* [About this task]:
Would you copy each line of the data below that has "computer"?

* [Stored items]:

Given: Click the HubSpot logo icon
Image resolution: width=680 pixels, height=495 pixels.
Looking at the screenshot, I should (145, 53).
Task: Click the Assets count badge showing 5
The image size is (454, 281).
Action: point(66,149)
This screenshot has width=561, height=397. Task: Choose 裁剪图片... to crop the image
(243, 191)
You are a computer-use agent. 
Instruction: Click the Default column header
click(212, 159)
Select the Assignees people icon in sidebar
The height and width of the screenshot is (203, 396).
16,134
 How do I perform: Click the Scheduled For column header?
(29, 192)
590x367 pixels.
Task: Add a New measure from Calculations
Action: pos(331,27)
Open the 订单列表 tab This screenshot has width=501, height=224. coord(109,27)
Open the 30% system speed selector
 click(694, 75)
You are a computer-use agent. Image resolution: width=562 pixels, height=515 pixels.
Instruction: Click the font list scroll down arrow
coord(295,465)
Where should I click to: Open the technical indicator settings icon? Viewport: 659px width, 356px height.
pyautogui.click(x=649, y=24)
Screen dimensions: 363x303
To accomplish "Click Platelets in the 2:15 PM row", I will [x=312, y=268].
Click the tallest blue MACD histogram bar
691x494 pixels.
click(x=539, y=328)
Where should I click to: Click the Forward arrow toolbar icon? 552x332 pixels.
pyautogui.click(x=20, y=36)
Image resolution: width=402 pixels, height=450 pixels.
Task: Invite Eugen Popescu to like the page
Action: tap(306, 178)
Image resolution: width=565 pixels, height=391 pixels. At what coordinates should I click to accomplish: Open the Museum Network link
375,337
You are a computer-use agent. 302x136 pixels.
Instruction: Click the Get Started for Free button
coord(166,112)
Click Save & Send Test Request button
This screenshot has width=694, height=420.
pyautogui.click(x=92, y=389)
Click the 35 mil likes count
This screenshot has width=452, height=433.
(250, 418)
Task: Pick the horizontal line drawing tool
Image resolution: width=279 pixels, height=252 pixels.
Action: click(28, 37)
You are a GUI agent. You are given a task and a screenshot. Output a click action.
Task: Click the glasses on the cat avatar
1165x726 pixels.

* [Solution to the exercise]:
You are a computer-use agent. 
You are a computer-use agent. Image resolution: width=562 pixels, height=515 pixels.
You are a computer-use agent. 302x136 pixels.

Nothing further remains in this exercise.